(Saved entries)
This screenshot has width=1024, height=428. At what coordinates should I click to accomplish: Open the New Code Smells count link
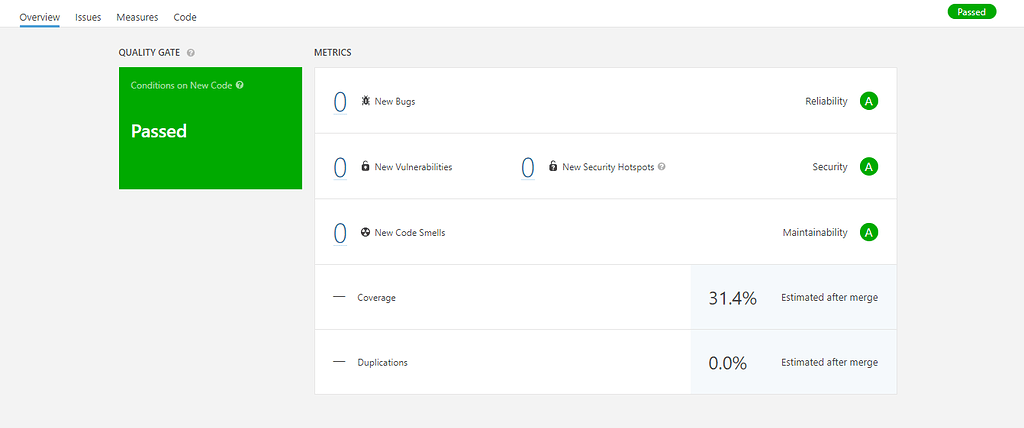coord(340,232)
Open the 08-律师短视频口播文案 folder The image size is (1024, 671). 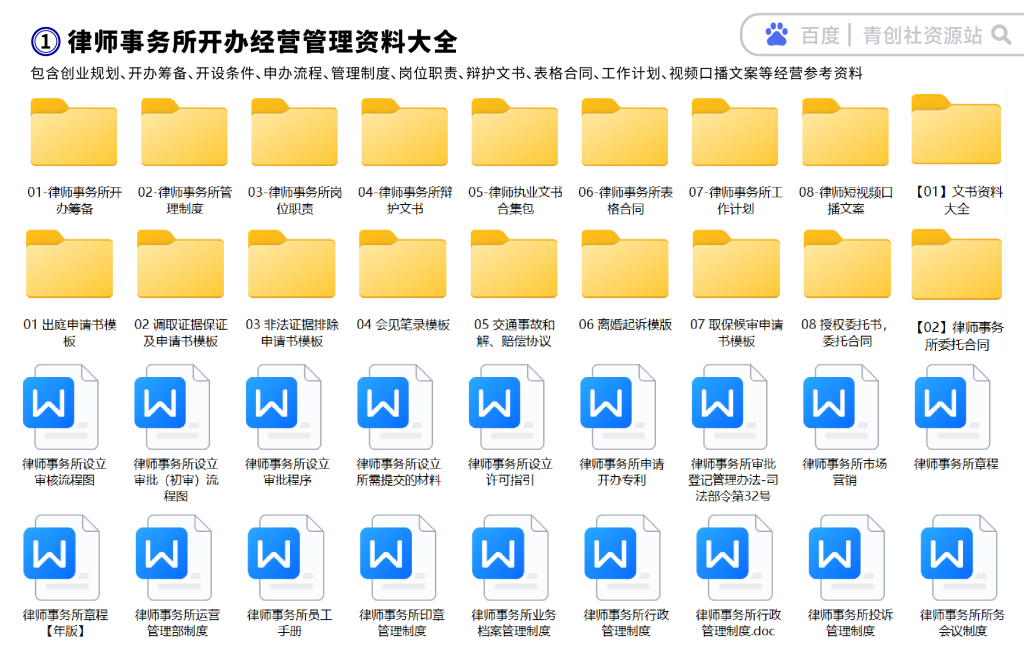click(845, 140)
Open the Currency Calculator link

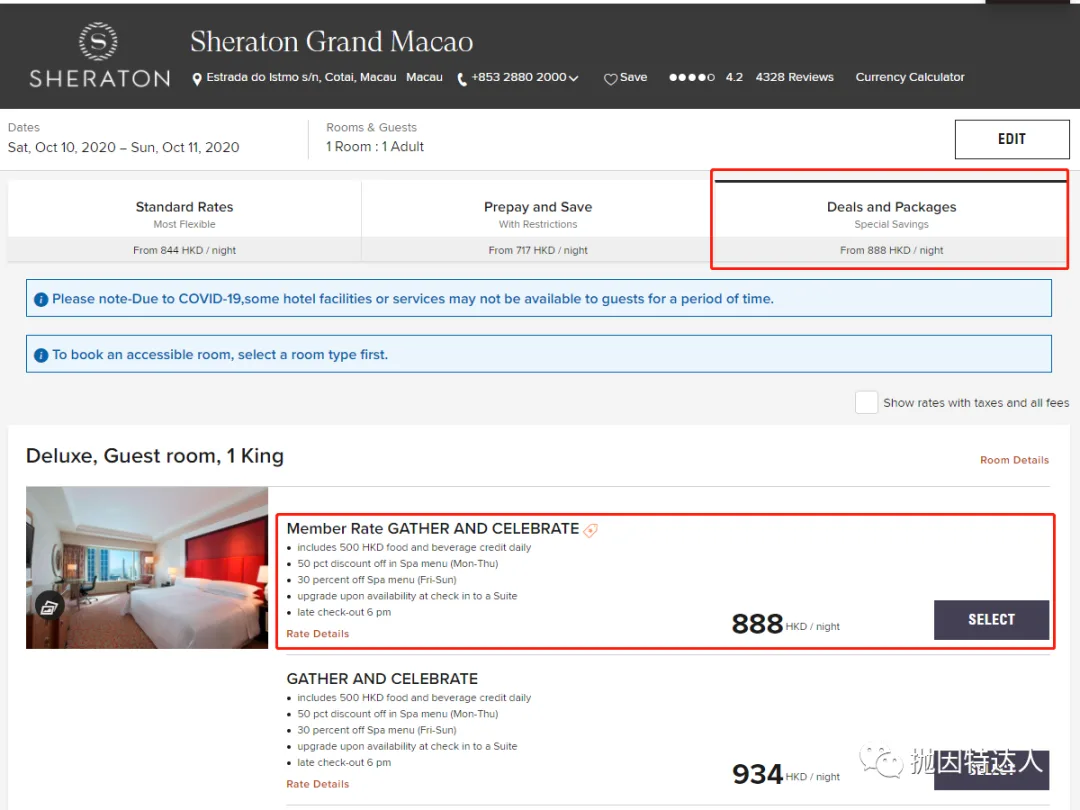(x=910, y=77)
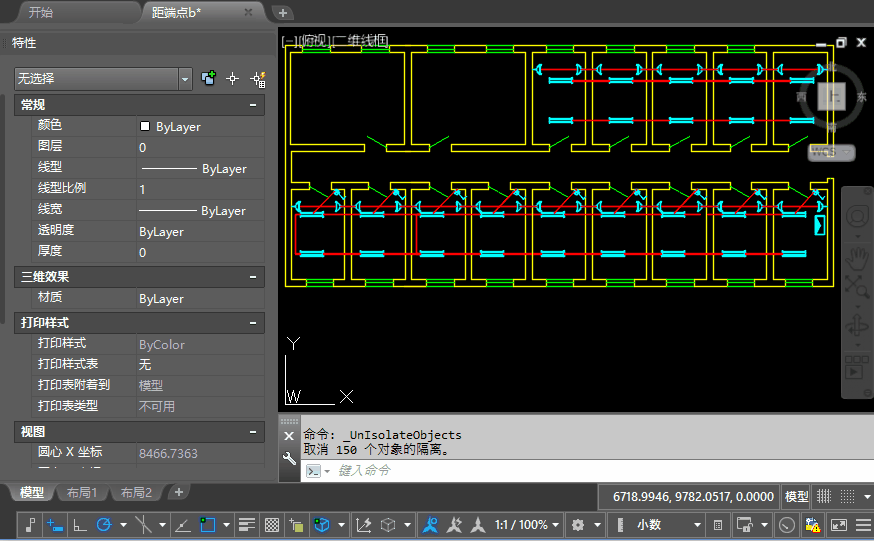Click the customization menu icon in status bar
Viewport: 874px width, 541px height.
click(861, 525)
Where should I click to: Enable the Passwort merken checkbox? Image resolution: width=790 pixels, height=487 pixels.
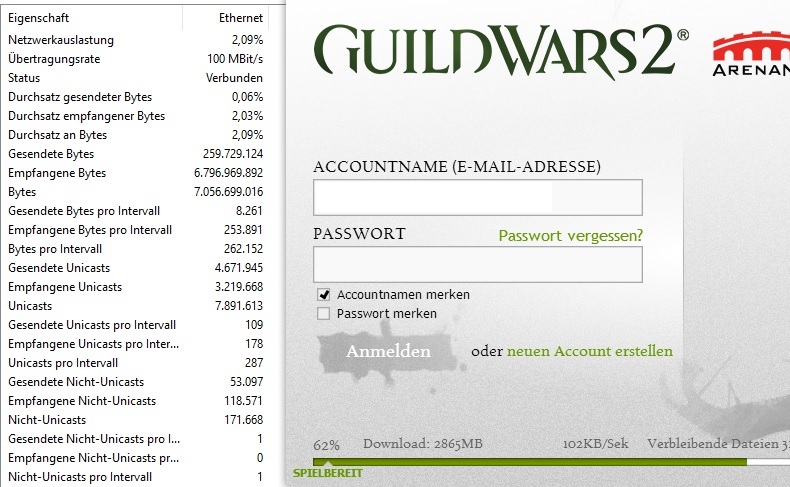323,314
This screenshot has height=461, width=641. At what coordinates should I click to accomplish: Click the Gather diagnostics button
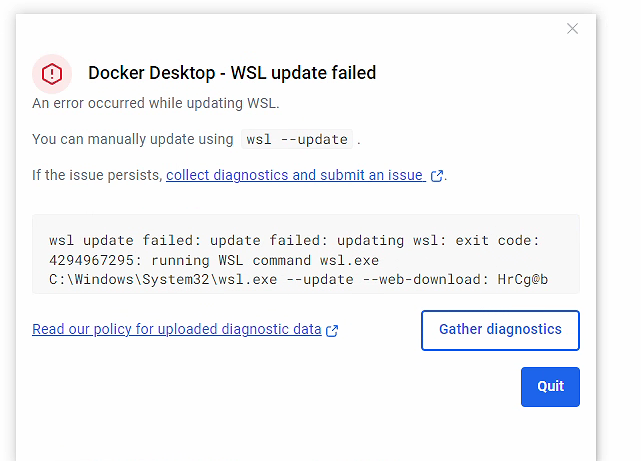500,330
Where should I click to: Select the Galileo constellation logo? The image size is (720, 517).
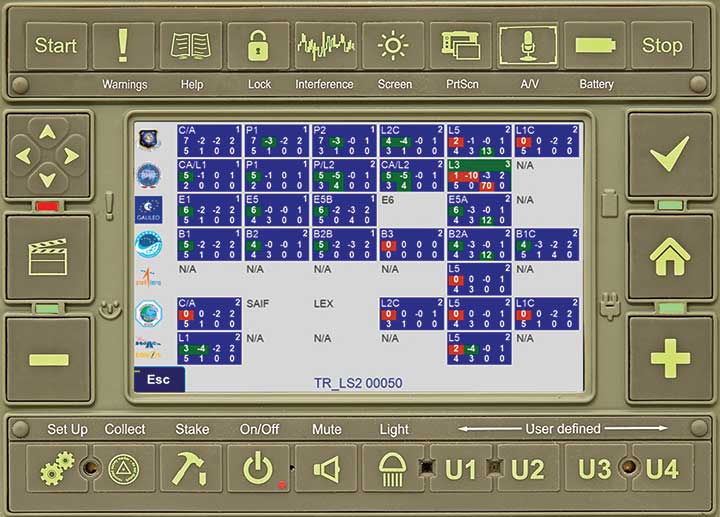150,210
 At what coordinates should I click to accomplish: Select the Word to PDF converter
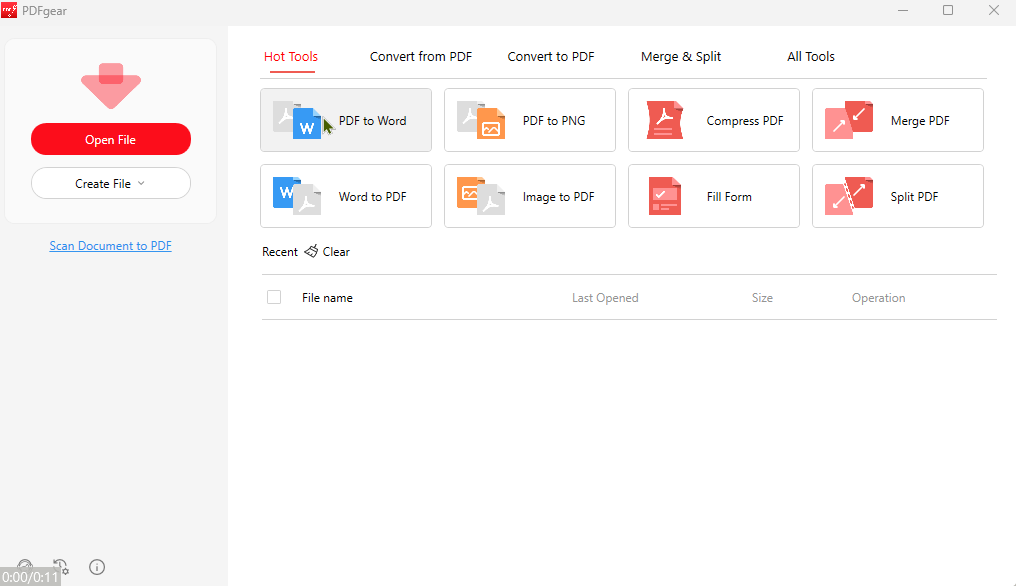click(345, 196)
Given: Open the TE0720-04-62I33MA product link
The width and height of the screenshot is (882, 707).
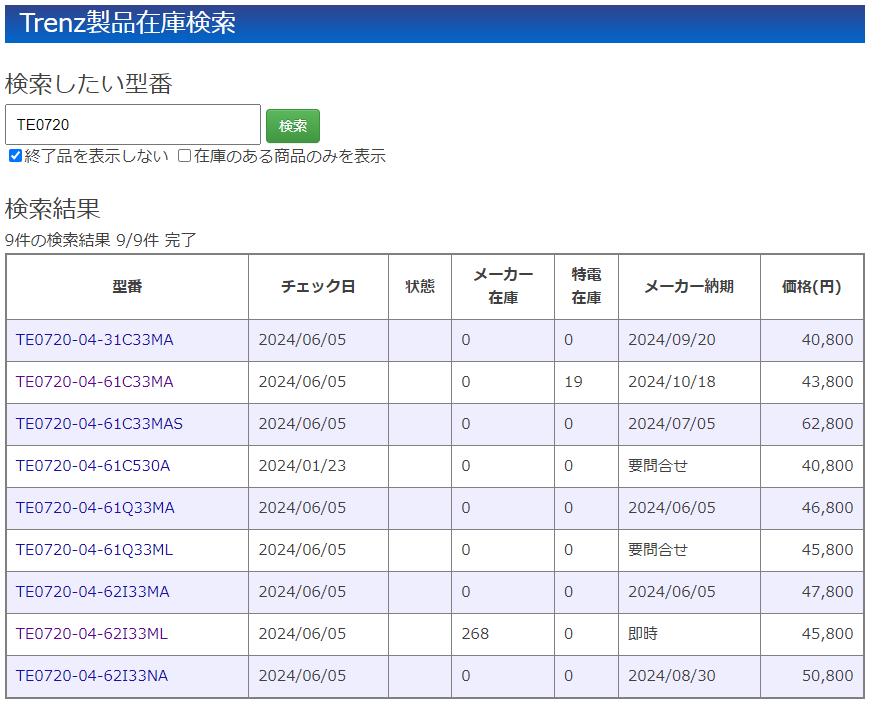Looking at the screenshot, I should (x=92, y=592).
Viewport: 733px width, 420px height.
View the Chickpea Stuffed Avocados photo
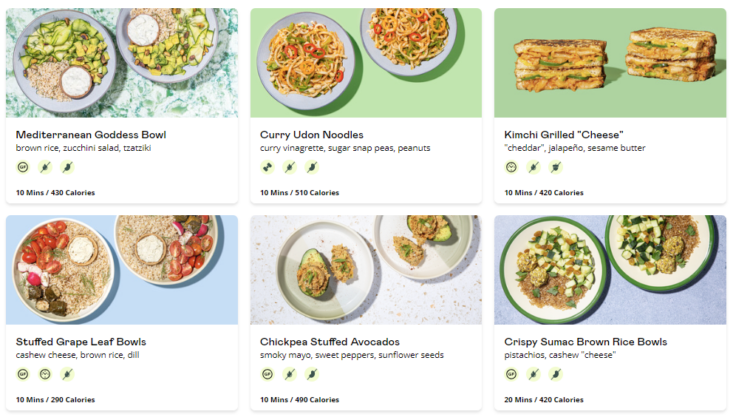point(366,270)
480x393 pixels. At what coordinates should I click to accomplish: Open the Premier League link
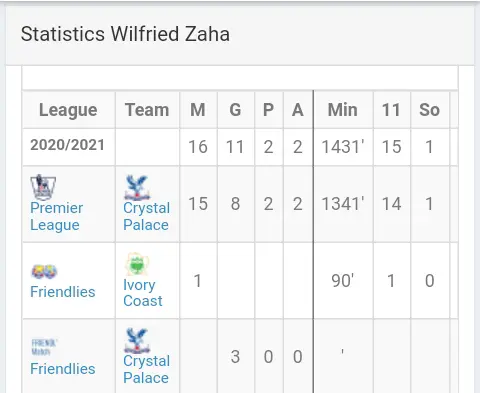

_PROMPT_
Final task for the records above: print exactly the lines from the one that contains "At what coordinates should I click to accomplish: Select" through the last line, both ends included, pictures excluded.

_ANSWER BELOW_
 At what coordinates should I click to accomplish: Select the Word to PDF converter
click(345, 196)
Given: Open the TE0720-04-62I33MA product link
The width and height of the screenshot is (882, 707).
Looking at the screenshot, I should (x=92, y=592).
Viewport: 733px width, 420px height.
View the Chickpea Stuffed Avocados photo
point(366,270)
480x393 pixels. At what coordinates should I click to accomplish: Open the Premier League link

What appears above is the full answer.